NO BALÉ DO CAFÉ, SÃO MUITOS MEUS PARES COM MEU PAI

 

O ano é 2001. Os produtores de café são Celso, Helder e Paulo.

 

Paulinho viaja para Caconde para atender a um curso de cultivo de café agroflorestal. Primeira etapa da viagem: de Paraisópolis para Machado, onde vai se encontrar com o colega Alex Nanetti, e juntos seguirão para o interior de São Paulo.

Ao chegar à casa de Alex, este tem sobre a mesa algumas amostras de café, que intrigam Paulinho. “São para o concurso nacional de qualidade.”, explica Nannetti, que fala para Paulo enviar amostras de seu café também. Ambos cultivam café orgânico. Mas as inscrições se encerrarão no dia seguinte, o que desmotiva Paulinho. No caminho para Caconde, Alex convence Paulo.

Ao chegar à propriedade rural onde realizar-se-ão as aulas, o sinal de celular é precário. Após várias tentativas, Paulinho consegue falar com seu irmão Paineira, e o instrui sobre a coleta e envio das amostras. Celso as coleta no dia seguinte, mas, ao invés de algumas amostras, coleta uma apenas, representativa de um lote de mais de 100 sacas de café em pergaminho, do processamento cereja descascado. Numa correria para não perder o prazo de inscrição, a amostra é enviada para Claiton em Santa Rita do Sapucaí, que a prepara conforme as regras do concurso e a despacha.

 

Passados vários dias, Paulinho recebe uma mensagem de e-mail convidando-o para a cerimônia de premiação dos melhores cafés brasileiros de 2001, na sede da Sociedade Rural Brasileira.

 

Desde que Celso doara a Paulo um rim, este ia periodicamente a consultas de acompanhamento em São Paulo.

Agendou a próxima consulta para o mesmo dia da cerimônia dos cafés. Para ir às consultas, Paulinho costumava dirigir até a rodoviária de São José dos Campos e, de lá, pegar um ônibus para São Paulo. Neste dia não. Ele fora de ônibus à capital paulista desde Paraisópolis.

 

Ao chegar à sala da cerimônia num prédio pomposo, o traje dos demais é terno. Paulinho estava de calça jeans e camisa de manga curta. O traje social dos demais se justifica ao entrar no recinto o então Ministro da Agricultura, Pratini de Moraes.

 

Em ordem decrescente a partir do décimo oitavo colocado, começou a divulgação dos vencedores. A medida que o anúncio ia transcorrendo, Paulinho pensava: “Fui convidado por formalidade.”.

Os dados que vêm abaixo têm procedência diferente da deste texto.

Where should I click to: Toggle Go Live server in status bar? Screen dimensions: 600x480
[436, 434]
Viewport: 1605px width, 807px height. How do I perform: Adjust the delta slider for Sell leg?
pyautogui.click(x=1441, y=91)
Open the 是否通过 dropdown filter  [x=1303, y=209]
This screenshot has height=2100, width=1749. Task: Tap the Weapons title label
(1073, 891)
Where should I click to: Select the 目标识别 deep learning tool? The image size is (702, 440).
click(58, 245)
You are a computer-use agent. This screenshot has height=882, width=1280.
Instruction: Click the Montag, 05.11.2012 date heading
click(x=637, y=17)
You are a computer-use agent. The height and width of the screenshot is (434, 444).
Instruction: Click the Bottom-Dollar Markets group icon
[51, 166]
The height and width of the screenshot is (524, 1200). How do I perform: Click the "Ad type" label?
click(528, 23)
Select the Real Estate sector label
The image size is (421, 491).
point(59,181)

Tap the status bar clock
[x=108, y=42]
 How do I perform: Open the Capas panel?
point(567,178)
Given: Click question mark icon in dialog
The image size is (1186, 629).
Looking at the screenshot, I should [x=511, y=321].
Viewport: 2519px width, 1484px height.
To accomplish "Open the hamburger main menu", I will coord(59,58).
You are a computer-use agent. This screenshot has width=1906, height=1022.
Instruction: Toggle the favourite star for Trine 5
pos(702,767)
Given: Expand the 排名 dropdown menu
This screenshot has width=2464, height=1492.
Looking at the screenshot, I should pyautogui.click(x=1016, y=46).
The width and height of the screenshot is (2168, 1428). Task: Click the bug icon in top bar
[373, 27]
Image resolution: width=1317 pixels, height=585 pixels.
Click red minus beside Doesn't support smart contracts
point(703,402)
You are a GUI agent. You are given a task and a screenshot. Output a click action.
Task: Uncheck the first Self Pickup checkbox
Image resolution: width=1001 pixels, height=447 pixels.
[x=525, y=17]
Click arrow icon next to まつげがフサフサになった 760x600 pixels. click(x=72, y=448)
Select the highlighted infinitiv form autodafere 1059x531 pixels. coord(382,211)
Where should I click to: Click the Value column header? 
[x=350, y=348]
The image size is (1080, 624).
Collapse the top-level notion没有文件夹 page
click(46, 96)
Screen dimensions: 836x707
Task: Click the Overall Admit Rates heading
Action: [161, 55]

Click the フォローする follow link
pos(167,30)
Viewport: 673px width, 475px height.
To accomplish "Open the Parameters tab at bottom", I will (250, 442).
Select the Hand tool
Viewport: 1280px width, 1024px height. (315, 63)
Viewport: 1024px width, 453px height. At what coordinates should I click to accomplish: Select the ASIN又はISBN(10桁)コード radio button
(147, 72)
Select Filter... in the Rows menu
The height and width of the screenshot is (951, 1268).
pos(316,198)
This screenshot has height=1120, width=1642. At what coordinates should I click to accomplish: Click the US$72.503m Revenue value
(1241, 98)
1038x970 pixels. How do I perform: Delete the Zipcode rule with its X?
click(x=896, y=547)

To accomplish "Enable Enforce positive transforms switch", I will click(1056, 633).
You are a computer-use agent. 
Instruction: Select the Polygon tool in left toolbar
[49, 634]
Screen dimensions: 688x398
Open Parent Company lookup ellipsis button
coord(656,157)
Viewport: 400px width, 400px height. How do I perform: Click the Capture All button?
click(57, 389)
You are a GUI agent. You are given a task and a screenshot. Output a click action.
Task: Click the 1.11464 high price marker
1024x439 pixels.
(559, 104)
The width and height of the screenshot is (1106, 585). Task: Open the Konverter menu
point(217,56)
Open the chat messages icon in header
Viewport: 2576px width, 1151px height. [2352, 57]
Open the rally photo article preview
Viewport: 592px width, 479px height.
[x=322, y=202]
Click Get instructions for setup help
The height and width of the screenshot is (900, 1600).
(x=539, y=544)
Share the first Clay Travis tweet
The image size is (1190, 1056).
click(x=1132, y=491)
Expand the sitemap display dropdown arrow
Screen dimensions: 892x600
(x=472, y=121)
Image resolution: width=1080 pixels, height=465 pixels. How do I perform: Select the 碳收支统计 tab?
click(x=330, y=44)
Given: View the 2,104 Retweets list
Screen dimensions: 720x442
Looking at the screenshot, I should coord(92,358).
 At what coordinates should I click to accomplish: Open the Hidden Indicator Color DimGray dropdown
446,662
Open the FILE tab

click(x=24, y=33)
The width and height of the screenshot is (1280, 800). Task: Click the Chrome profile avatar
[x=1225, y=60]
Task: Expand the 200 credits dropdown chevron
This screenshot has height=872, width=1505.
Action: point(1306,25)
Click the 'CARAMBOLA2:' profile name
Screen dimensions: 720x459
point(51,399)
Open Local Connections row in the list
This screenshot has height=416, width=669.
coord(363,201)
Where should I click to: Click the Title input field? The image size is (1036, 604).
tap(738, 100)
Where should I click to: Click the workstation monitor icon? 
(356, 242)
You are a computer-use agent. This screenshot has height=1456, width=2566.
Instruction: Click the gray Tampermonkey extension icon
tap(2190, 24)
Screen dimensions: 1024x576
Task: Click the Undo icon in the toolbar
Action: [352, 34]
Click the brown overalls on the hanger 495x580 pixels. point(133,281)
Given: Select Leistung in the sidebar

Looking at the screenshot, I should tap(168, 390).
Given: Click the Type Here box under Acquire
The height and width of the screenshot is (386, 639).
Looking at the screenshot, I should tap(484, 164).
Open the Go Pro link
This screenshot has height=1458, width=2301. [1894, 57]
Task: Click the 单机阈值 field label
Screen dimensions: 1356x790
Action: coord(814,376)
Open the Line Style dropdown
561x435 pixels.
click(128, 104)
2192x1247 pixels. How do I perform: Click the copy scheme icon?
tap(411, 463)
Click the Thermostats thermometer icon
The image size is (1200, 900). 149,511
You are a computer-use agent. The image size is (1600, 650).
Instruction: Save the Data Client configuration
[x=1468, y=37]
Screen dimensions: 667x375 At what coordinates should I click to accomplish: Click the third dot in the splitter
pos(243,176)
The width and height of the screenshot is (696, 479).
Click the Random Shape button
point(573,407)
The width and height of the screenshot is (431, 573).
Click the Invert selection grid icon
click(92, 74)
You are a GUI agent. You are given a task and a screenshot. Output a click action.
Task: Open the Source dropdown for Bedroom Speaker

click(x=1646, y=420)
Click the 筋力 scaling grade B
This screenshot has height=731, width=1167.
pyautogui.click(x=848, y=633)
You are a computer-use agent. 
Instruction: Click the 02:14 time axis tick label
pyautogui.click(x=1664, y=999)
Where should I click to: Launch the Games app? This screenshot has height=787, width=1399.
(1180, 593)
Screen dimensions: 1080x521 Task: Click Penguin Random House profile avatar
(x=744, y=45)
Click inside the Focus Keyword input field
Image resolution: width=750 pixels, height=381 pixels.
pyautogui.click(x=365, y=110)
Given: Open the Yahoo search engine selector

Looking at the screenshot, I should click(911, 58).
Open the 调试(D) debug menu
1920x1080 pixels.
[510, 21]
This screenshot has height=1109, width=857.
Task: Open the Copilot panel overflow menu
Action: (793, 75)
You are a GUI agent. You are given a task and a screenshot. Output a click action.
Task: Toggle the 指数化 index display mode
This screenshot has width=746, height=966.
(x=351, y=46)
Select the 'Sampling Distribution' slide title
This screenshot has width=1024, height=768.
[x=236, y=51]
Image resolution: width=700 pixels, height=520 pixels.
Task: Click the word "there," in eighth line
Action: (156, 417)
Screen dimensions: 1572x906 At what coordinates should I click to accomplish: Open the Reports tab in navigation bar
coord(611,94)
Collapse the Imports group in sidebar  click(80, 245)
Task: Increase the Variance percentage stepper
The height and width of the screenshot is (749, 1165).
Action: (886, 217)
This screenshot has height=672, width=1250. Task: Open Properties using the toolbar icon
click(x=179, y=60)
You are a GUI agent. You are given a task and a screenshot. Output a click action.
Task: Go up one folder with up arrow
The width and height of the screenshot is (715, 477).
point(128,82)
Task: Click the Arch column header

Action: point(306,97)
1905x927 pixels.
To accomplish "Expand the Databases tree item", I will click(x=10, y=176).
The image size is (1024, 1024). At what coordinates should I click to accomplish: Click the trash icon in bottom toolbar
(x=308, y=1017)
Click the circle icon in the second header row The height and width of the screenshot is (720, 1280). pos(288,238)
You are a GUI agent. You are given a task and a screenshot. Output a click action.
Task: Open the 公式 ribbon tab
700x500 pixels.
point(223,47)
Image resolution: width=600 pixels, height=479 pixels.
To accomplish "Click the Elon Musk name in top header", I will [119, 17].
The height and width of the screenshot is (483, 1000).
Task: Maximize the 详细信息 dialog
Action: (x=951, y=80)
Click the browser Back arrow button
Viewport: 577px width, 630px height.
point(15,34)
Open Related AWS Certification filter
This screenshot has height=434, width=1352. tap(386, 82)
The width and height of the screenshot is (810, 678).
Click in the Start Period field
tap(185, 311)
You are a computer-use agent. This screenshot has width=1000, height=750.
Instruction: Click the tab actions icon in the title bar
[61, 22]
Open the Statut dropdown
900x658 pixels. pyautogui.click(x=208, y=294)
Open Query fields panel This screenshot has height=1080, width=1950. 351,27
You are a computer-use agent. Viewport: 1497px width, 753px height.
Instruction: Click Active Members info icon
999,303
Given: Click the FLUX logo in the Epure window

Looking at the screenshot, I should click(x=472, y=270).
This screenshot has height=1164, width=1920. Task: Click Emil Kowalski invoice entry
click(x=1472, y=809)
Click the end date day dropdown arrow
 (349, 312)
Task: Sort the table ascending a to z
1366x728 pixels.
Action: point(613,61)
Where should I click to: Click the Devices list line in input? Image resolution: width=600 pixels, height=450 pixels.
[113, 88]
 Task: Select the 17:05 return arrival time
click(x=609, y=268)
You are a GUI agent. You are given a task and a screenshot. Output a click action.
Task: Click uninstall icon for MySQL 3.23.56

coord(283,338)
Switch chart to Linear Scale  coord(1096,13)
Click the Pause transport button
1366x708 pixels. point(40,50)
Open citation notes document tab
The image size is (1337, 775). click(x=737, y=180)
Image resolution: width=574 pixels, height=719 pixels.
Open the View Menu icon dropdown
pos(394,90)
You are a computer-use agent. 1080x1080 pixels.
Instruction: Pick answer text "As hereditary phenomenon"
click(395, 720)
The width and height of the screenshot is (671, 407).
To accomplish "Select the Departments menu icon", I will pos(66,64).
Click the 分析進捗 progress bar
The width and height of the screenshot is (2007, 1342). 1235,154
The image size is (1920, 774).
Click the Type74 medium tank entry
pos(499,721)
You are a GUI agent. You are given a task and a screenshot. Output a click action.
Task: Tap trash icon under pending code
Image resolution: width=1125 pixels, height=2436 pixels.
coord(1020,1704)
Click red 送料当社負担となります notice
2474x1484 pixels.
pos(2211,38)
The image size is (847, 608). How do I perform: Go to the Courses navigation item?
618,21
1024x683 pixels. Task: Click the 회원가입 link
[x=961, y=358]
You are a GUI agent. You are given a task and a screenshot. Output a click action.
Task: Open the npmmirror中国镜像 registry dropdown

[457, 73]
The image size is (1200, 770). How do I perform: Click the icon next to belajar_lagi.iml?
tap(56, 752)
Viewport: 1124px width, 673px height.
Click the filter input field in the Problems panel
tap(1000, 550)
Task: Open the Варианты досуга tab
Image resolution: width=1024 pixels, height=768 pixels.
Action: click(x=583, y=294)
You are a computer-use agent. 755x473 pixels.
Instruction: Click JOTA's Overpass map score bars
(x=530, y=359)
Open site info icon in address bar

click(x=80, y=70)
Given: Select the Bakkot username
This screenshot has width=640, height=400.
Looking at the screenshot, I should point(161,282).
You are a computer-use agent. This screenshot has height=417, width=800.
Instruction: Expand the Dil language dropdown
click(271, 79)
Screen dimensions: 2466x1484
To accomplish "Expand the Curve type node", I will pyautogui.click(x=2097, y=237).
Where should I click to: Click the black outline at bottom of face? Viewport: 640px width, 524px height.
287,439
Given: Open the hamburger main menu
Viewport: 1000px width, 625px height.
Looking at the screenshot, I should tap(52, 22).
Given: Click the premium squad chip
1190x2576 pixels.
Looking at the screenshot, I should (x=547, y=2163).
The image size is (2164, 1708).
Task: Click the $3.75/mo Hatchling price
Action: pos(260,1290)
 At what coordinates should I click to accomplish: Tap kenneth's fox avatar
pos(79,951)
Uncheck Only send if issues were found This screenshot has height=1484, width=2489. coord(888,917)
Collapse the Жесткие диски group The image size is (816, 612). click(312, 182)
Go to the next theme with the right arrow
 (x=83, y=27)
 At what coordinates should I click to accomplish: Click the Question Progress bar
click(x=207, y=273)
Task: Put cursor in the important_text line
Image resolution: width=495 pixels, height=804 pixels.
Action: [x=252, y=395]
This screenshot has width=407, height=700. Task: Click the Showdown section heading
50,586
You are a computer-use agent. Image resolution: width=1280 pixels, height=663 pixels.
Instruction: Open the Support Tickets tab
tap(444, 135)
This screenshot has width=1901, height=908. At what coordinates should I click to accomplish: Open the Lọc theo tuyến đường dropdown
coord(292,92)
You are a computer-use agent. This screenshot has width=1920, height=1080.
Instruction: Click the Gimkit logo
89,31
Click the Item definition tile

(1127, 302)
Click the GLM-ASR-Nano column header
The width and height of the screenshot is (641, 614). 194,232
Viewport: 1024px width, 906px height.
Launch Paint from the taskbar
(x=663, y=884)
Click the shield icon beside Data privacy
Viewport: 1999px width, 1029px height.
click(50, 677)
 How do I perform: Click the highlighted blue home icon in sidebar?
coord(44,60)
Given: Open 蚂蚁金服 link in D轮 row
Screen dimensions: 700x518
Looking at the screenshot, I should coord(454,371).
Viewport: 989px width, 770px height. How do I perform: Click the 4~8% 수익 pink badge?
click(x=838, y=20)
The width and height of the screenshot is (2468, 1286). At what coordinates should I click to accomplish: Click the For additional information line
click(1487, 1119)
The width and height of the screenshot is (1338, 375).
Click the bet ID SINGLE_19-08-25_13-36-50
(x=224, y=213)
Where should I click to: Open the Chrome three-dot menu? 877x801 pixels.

“E o primeiro lugar, o melhor café do Brasil de 2001, pontuando 97,53, maior nota oficial e histórica até hoje,”, começou o mestre de cerimônias, “vai para Paulo Sérgio de Almeida & Irmãos, da Fazenda Santa Terezinha, de Paraisópolis, Minas Gerais.”

Paulinho levantou-se da cadeira e, com as pernas bambas, sentou-se de novo. Foi ao palco. Emocionado, recebeu o diploma e discursou que “um café orgânico tem que ser, obrigatoriamente, um café de qualidade, para não manchar a agricultura orgânica. E isso demanda muito trabalho da porteira pra dentro e passa por muitas mãos, às quais dedico esse prêmio”.

 

A viagem de volta foi muito longa. Também pudera: viagens paralelas. Entre lágrimas, nessa viagem de ônibus passou um filme da viagem da vida até ali.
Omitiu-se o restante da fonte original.